EXERCISE INPUTS>
########
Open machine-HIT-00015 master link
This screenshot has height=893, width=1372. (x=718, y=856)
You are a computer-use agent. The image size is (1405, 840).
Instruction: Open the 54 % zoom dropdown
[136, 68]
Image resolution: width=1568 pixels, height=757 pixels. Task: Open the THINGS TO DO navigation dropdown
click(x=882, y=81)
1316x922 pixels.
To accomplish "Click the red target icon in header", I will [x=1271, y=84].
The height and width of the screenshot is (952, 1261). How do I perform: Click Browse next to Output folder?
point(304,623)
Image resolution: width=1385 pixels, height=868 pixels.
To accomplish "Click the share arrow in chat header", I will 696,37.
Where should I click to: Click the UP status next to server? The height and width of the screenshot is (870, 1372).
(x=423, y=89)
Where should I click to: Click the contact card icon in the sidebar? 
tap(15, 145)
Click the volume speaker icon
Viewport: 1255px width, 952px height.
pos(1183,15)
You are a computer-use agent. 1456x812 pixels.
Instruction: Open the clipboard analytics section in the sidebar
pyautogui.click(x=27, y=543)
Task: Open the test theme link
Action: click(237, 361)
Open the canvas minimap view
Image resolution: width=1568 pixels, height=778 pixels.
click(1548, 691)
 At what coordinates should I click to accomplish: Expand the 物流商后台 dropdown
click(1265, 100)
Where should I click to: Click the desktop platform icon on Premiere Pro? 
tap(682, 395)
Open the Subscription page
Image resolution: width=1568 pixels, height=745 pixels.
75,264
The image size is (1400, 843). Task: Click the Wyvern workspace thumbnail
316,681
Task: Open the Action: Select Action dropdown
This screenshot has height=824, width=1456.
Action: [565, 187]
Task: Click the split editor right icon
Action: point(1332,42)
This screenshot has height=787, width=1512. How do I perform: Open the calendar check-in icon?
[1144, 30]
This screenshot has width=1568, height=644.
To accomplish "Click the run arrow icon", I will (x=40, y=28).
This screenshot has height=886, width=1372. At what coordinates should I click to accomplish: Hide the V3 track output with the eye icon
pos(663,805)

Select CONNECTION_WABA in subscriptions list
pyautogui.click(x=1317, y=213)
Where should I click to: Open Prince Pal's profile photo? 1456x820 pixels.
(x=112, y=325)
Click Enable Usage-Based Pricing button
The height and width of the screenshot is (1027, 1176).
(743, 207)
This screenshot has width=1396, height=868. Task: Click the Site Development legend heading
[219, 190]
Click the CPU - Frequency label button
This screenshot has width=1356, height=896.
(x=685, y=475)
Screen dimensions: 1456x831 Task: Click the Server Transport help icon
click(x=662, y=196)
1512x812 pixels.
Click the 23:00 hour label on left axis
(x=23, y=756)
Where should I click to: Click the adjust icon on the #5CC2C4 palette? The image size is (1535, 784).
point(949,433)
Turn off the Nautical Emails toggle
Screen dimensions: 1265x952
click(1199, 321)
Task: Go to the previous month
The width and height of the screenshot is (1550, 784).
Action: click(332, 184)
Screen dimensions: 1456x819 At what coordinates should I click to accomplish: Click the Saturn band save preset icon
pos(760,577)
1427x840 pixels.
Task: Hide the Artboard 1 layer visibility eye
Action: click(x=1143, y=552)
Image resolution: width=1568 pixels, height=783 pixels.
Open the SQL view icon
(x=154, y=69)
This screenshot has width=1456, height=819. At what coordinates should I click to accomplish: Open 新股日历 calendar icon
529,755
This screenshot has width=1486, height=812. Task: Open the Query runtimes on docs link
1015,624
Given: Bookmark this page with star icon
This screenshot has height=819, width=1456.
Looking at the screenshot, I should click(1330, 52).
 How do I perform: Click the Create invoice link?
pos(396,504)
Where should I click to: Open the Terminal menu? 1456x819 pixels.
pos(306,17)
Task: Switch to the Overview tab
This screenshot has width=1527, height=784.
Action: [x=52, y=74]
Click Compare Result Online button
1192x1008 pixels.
########
DIRECTIONS FOR THIS TASK> Please write out the whole of the material exactly.

WRITTEN RESPONSE>
Open machine-HIT-00015 master link
This screenshot has height=893, width=1372. (x=718, y=856)
You are a computer-use agent. The image size is (1405, 840).
Instruction: Open the 54 % zoom dropdown
[136, 68]
Image resolution: width=1568 pixels, height=757 pixels. Task: Open the THINGS TO DO navigation dropdown
click(x=882, y=81)
1316x922 pixels.
To accomplish "Click the red target icon in header", I will [x=1271, y=84].
The height and width of the screenshot is (952, 1261). How do I perform: Click Browse next to Output folder?
point(304,623)
Image resolution: width=1385 pixels, height=868 pixels.
To accomplish "Click the share arrow in chat header", I will 696,37.
Where should I click to: Click the UP status next to server? The height and width of the screenshot is (870, 1372).
(x=423, y=89)
Where should I click to: Click the contact card icon in the sidebar? 
tap(15, 145)
Click the volume speaker icon
Viewport: 1255px width, 952px height.
pos(1183,15)
You are a computer-use agent. 1456x812 pixels.
Instruction: Open the clipboard analytics section in the sidebar
pyautogui.click(x=27, y=543)
Task: Open the test theme link
Action: click(237, 361)
Open the canvas minimap view
Image resolution: width=1568 pixels, height=778 pixels.
click(1548, 691)
 At what coordinates should I click to accomplish: Expand the 物流商后台 dropdown
click(1265, 100)
Where should I click to: Click the desktop platform icon on Premiere Pro? 
tap(682, 395)
Open the Subscription page
Image resolution: width=1568 pixels, height=745 pixels.
75,264
The image size is (1400, 843). Task: Click the Wyvern workspace thumbnail
316,681
Task: Open the Action: Select Action dropdown
This screenshot has height=824, width=1456.
Action: [565, 187]
Task: Click the split editor right icon
Action: point(1332,42)
This screenshot has height=787, width=1512. How do I perform: Open the calendar check-in icon?
[1144, 30]
This screenshot has width=1568, height=644.
To accomplish "Click the run arrow icon", I will (x=40, y=28).
This screenshot has height=886, width=1372. At what coordinates should I click to accomplish: Hide the V3 track output with the eye icon
pos(663,805)

Select CONNECTION_WABA in subscriptions list
pyautogui.click(x=1317, y=213)
Where should I click to: Open Prince Pal's profile photo? 1456x820 pixels.
(x=112, y=325)
Click Enable Usage-Based Pricing button
The height and width of the screenshot is (1027, 1176).
(743, 207)
This screenshot has width=1396, height=868. Task: Click the Site Development legend heading
[219, 190]
Click the CPU - Frequency label button
This screenshot has width=1356, height=896.
(x=685, y=475)
Screen dimensions: 1456x831 Task: Click the Server Transport help icon
click(x=662, y=196)
1512x812 pixels.
Click the 23:00 hour label on left axis
(x=23, y=756)
Where should I click to: Click the adjust icon on the #5CC2C4 palette? The image size is (1535, 784).
point(949,433)
Turn off the Nautical Emails toggle
Screen dimensions: 1265x952
click(1199, 321)
Task: Go to the previous month
The width and height of the screenshot is (1550, 784).
Action: click(332, 184)
Screen dimensions: 1456x819 At what coordinates should I click to accomplish: Click the Saturn band save preset icon
pos(760,577)
1427x840 pixels.
Task: Hide the Artboard 1 layer visibility eye
Action: click(x=1143, y=552)
Image resolution: width=1568 pixels, height=783 pixels.
Open the SQL view icon
(x=154, y=69)
This screenshot has width=1456, height=819. At what coordinates should I click to accomplish: Open 新股日历 calendar icon
529,755
This screenshot has width=1486, height=812. Task: Open the Query runtimes on docs link
1015,624
Given: Bookmark this page with star icon
This screenshot has height=819, width=1456.
Looking at the screenshot, I should click(1330, 52).
 How do I perform: Click the Create invoice link?
pos(396,504)
Where should I click to: Open the Terminal menu? 1456x819 pixels.
pos(306,17)
Task: Switch to the Overview tab
This screenshot has width=1527, height=784.
Action: [x=52, y=74]
Click Compare Result Online button
1192x1008 pixels.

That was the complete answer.